John Coates revealed more than five million people had registered for the Tokyo 2020 ticketing site ahead of the upcoming lottery, as the International Olympic Committee (IOC) Coordination Commission concluded their eighth inspection.
The inspection largely focused on working groups, Coates said, with issues impacting athletes, National Olympic Committees and International Federations taking priority.
The Australian claimed the visit had shown the interest of the Japanese public, with registrations to the ticketing website continuing to increase.
He also highlighted upcoming test events as an important step for Tokyo 2020 as the Games draw closer.
"With just over a year to go, excitement in these Olympic Games is unparalleled,” said Coates, the Coordination Commission chair.
“While we were in Tokyo, ticket registrations surpassed the five million mark.
"The foundation to host successful Olympic and Paralympic Games is set.
“The Coordination Commission witnessed first-hand the steady progress in construction at several venues, including Tokyo Aquatics Centre, Kasai Canoe Slalom Centre and the Olympic Village.
“The members of the Commission also visited Yumenoshima Park Archery Field, which opened in April.
“We were pleased to hear about the concrete measures to manage transport, as well as advances in planning for adverse weather.
"Now is the time for Tokyo 2020 not only to test these operational plans, but also to home in on creating the most spectacular atmosphere possible for athletes and spectators.
“With this high level of preparation, Tokyo 2020 has the opportunity to make these Games truly special."

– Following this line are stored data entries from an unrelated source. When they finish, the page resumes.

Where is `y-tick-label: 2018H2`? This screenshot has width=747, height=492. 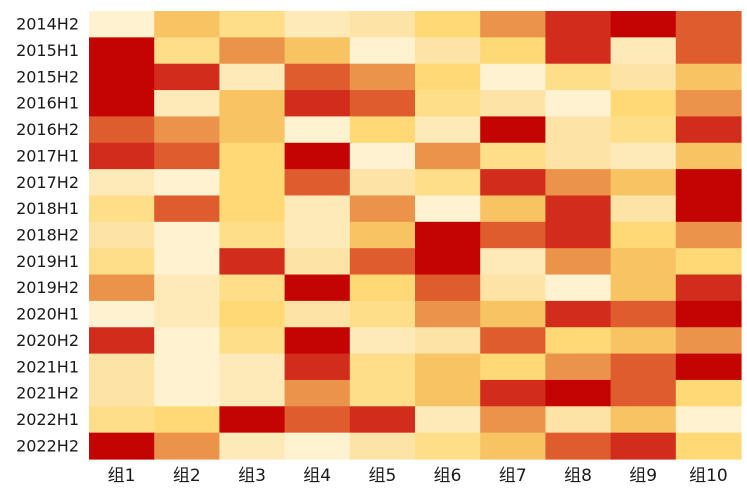 y-tick-label: 2018H2 is located at coordinates (48, 236).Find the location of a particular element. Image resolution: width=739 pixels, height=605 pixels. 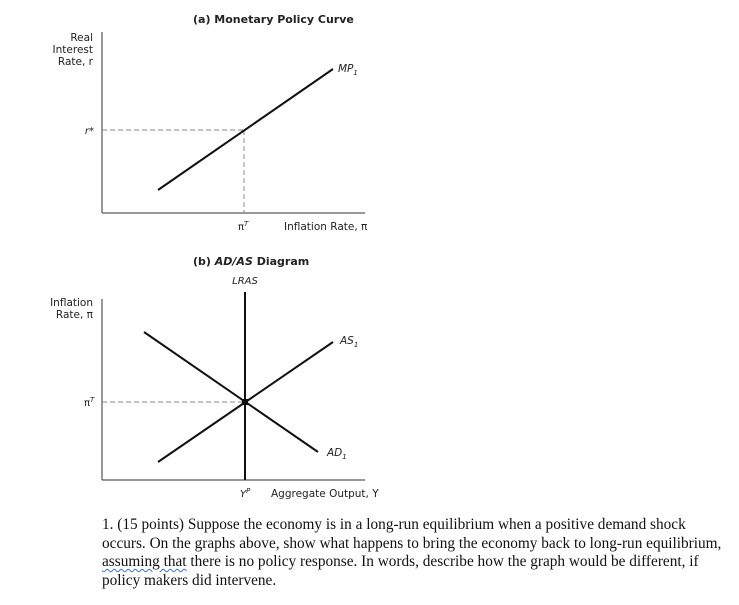

y-axis-label-line1: Inflation is located at coordinates (72, 303).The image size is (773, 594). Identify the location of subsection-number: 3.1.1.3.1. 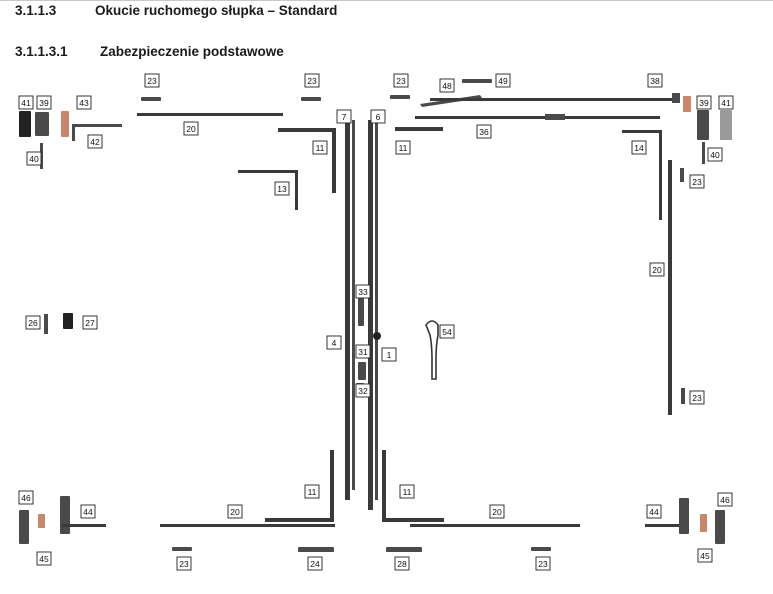
(42, 52).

Transport plans are expected to be assessed during test events this summer, with the aim of reducing congestion on roads to ensure effective travel from the Japanese capital,
It is hoped the events will encourage the public and businesses to adapt prior to the Games, with the latter potentially altering hours for deliveries to avoid peak periods.

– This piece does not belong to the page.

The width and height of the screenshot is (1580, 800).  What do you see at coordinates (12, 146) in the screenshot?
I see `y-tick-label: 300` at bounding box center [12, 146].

An increase to the toll of the Tokyo expressway is reportedly being considered as a countermeasure by Government officials, with the road expected to be key for transport of athletes and officials.
Coates said no plan for tolls is in place for the test events and that Government officials, not the IOC or Tokyo 2020, would have to assess whether they could be required for the Games with the public and athletes kept in mind.
“Tokyo 2020 has decided that it will see what it can do with the test events,” Coates said.
“Whether the Government could unilaterally decide they are going to do this, it would be their decision and may be out of the hands of the Organising Committee.
“The Organising Committee are not putting road prices in place at this stage and they are seeing how the plans they have operate.”
Preventative measures for heat continued to be discussed by the IOC and Tokyo 2020, following last summer’s heatwave in the Japanese capital.
Tokyo 2020 President Yoshirō Mori said talks had taken place with the International Paralympic Committee (IPC) regarding the time of the marathons.
Currently the marathons at the Paralympic Games are scheduled to take place at 7am local time.
A taskforce has been established to determine whether the marathon could begin at an earlier time, with a similar move having already been taken for the Olympic Games.
Mori added that a simulation had been conducted over potential changes to the competition schedule in the event of excessive heat or a typhoon.
“With a little more than just one year to go until the opening of the Games, discussions are becoming more and more specific," he said.
"With regard to event management, measures to address heat and extreme weather continue to be key issues.
“This morning, we held a table-top training exercise based on a scenario where the competition schedule had been changed due to excessive heat and the impact of a passing typhoon.”